Recent figures suggest that alcoholism has risen significantly in the last few years. Over 1.2 million admissions into hospital each year due to alcohol abuse are recorded in the UK. There has been a great deal of progress made in recent years in relation to the treatment of addiction, and a lot of money has been spent promoting the dangers of binge drinking. Why, then, is the situation continuing to get worse? There are a number of possible reasons why alcoholism is on the rise in western countries – we have listed a few in the below paragraphs.
Modern Living Can Be Incredibly Stressful
People today tend to be under a great deal of pressure, with the demands of modern living incredibly stressful. Drinking alcohol can appear a quick way to unwind at the end of the day, so it is easy to see how this could quickly become a habit. It is probably the case that the majority of alcoholics start by self-medicating their worries and concerns, so the slide into addiction can happen so subtly that they do not even notice.
Social Media is Encouraging Irresponsible Drinking
There is no doubt that the internet has been a powerful force for teaching people about the dangers of alcohol abuse, but it has also made the problem worse in some ways. Social media has become a way for individuals to share their drunken exploits online; and it has led to an increase in the number of people playing dangerous drinking games as well. There have already been reports of deaths due to social media drinking games.
Alcohol is Too Cheap
One of the factors that may be leading to increased rates of alcoholism is been the availability of cheap alcohol in the UK. In the past, it has been possible to go to the supermarket and make savings by buying alcohol in bulk (for example, three bottles of wine for the price of two). The fact that people were buying more will have encouraged them to drink more. It does seem likely that there will soon be new laws prohibiting the sale of cheap alcohol, but a lot of damage has already been done because of it.
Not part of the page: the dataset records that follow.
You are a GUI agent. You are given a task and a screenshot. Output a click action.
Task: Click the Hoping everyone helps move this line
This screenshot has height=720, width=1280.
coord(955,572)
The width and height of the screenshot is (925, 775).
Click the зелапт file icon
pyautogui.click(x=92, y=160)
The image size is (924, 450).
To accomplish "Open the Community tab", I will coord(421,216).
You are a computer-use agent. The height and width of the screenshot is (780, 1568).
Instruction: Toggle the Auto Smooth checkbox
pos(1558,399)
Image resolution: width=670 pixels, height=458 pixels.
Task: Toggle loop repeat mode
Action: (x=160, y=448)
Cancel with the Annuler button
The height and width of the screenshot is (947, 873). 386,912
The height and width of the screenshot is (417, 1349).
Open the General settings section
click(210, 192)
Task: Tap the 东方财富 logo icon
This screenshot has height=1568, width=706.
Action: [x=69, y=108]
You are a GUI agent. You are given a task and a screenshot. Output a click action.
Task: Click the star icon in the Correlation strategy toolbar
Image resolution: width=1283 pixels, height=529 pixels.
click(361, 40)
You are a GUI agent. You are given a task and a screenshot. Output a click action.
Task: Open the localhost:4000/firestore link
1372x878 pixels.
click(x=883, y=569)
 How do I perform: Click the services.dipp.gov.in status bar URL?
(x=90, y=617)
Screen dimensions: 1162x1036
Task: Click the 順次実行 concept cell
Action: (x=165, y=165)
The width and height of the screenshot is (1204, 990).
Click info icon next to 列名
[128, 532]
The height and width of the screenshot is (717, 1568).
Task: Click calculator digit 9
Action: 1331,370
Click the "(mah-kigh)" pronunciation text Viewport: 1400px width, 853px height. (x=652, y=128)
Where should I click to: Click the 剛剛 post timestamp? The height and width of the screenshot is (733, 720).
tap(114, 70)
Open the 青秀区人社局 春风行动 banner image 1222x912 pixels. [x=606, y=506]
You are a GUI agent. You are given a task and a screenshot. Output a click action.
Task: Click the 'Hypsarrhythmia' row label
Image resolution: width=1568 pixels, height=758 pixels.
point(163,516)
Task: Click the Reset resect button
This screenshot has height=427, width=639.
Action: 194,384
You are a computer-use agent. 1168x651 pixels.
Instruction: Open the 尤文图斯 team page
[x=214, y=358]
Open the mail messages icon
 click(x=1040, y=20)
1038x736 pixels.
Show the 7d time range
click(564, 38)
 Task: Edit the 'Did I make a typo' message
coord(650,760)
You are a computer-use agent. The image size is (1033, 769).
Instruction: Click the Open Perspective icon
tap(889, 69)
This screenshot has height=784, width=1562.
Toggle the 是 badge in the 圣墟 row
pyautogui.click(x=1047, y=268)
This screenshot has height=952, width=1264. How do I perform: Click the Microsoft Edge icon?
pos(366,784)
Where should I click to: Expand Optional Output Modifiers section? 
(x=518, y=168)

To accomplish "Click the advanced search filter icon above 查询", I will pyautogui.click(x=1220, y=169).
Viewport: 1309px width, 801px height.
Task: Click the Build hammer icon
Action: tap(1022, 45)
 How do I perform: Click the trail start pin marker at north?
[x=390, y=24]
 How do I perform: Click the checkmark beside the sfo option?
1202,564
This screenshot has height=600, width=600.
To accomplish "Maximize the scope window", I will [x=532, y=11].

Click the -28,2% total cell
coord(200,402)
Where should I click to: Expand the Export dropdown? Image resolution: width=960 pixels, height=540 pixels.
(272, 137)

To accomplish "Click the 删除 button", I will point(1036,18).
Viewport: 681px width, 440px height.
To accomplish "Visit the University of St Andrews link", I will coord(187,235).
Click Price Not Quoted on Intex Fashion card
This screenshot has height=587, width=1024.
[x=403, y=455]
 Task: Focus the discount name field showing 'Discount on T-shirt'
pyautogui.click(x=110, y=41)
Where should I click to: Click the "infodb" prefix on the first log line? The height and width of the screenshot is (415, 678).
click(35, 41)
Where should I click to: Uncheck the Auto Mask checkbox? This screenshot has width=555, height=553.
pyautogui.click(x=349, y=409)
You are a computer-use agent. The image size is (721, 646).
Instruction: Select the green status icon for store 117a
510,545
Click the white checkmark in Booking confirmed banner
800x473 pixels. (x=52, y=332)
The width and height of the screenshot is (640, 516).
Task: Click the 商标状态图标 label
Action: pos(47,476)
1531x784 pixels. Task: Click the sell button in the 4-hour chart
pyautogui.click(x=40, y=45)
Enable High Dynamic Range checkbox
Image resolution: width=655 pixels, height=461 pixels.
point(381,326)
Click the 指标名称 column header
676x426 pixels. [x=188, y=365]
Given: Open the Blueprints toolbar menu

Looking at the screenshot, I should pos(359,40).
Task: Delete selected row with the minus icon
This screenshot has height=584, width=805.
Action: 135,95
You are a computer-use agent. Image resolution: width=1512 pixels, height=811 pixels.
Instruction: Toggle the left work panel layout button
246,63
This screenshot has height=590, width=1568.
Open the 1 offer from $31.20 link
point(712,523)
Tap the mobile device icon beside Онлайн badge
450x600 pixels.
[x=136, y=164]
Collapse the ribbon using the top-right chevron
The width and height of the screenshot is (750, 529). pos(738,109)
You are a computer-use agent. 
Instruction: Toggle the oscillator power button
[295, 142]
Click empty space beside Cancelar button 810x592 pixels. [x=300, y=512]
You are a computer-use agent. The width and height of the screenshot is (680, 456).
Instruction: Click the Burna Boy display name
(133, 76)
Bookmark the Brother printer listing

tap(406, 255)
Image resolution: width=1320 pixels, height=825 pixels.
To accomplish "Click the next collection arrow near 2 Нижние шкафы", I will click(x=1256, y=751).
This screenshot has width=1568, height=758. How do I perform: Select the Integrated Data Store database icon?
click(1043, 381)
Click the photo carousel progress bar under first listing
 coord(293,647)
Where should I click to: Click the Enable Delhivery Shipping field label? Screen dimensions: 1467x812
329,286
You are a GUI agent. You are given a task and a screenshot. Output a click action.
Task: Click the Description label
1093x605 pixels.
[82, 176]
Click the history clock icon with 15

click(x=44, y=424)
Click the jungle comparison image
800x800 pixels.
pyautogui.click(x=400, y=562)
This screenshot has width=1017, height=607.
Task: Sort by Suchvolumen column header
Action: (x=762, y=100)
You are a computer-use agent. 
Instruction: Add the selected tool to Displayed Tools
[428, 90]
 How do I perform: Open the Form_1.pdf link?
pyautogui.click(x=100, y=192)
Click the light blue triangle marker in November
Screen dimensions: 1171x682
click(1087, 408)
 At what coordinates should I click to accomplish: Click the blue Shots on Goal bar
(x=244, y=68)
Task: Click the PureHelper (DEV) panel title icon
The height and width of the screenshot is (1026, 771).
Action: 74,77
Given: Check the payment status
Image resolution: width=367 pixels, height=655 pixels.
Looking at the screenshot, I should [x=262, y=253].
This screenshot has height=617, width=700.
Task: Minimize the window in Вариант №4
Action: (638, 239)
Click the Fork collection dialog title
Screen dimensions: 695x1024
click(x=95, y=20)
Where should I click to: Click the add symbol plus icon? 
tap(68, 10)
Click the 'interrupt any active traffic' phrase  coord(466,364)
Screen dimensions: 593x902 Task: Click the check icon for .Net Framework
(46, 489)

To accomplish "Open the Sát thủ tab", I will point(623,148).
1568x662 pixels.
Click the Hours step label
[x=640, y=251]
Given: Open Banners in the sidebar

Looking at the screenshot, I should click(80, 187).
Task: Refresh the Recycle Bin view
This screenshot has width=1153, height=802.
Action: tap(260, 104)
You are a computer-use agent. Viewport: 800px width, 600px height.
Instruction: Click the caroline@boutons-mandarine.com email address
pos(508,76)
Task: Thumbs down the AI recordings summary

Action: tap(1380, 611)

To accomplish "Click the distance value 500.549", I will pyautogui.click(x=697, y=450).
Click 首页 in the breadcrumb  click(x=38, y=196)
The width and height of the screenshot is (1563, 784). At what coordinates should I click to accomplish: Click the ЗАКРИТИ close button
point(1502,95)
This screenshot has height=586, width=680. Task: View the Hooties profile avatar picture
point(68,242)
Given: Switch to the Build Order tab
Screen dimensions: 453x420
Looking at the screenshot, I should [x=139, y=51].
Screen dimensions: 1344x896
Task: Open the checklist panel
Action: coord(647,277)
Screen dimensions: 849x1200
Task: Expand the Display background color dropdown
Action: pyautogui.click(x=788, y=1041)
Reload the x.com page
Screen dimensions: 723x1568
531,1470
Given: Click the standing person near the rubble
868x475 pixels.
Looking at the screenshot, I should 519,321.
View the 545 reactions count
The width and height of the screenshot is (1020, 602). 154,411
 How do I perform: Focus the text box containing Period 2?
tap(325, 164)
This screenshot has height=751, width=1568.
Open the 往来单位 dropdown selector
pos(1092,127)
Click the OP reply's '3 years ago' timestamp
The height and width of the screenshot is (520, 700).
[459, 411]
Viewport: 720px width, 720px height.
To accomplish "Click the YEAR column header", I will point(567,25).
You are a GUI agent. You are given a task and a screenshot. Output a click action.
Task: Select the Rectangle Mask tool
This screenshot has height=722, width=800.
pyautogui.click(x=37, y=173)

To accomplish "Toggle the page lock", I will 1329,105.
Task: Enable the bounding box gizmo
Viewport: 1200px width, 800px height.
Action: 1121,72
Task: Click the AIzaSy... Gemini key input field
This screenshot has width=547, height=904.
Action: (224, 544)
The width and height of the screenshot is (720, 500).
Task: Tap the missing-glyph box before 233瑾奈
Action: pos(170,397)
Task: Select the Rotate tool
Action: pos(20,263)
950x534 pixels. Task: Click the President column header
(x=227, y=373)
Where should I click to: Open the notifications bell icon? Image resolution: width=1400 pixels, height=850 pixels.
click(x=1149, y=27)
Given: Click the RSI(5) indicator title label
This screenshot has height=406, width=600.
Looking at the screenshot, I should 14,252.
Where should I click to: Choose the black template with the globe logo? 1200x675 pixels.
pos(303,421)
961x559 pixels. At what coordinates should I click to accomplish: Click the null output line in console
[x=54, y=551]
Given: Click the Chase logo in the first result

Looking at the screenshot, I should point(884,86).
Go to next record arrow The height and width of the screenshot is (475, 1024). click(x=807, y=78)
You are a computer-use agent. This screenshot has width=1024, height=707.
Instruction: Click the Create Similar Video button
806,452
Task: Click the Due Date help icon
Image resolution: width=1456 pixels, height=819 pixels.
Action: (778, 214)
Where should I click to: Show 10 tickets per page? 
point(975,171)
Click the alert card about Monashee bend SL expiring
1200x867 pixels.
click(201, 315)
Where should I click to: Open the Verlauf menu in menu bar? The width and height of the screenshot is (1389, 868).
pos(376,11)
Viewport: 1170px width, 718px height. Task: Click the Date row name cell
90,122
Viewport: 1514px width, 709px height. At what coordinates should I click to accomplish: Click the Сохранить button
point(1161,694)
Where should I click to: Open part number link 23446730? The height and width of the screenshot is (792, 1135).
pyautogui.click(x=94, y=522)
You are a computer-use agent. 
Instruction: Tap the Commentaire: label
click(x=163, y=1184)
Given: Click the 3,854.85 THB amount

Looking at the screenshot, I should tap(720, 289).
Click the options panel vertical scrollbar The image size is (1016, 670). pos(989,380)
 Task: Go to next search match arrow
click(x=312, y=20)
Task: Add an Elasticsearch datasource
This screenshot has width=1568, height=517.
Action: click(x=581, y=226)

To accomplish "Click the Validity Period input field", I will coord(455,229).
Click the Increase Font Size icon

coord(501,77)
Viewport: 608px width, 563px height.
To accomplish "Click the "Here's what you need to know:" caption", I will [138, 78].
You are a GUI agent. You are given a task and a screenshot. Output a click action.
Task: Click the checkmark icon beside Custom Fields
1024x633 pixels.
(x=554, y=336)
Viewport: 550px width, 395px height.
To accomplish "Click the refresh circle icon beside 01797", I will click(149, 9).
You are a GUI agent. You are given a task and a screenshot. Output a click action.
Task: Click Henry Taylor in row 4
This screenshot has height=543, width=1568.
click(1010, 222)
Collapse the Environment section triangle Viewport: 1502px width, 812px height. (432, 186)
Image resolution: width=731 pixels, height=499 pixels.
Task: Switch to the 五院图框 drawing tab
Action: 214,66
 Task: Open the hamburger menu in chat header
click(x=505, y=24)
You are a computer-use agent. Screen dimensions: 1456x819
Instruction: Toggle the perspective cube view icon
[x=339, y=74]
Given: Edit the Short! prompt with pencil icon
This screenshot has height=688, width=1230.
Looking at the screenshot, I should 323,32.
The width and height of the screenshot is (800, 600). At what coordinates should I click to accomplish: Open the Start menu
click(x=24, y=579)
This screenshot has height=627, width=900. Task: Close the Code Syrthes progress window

Elderly alcohol abuse used to be described as a hidden epidemic, but the effects of older people caught up in addiction are becoming more noticeable. The UK has an ageing populating, and there is a risk of people turning to alcohol after they retire. This can happen due to loneliness, a sense of loss of purpose, or just dealing with the fears of getting old. Even those who have been safely drinking alcohol for years can become alcoholics in retirement.
Loss of Sense of Community
There is far less a sense of community in the UK than there were a couple of decades ago. There has never been a time in history when so many people feel isolated in society. One way to deal with this loneliness and alienation can be to turn to alcohol or drugs. This isolation can also mean that the person has already developed a serious alcohol problem before the symptoms become noticeable to others – if it is noticed at all.
Underage drinking continues to be a huge problem in the UK, and there is no evidence that this is getting any less of a problem. The younger a person is when they start drinking alcohol, the more likely they are to be an alcoholic later on in life.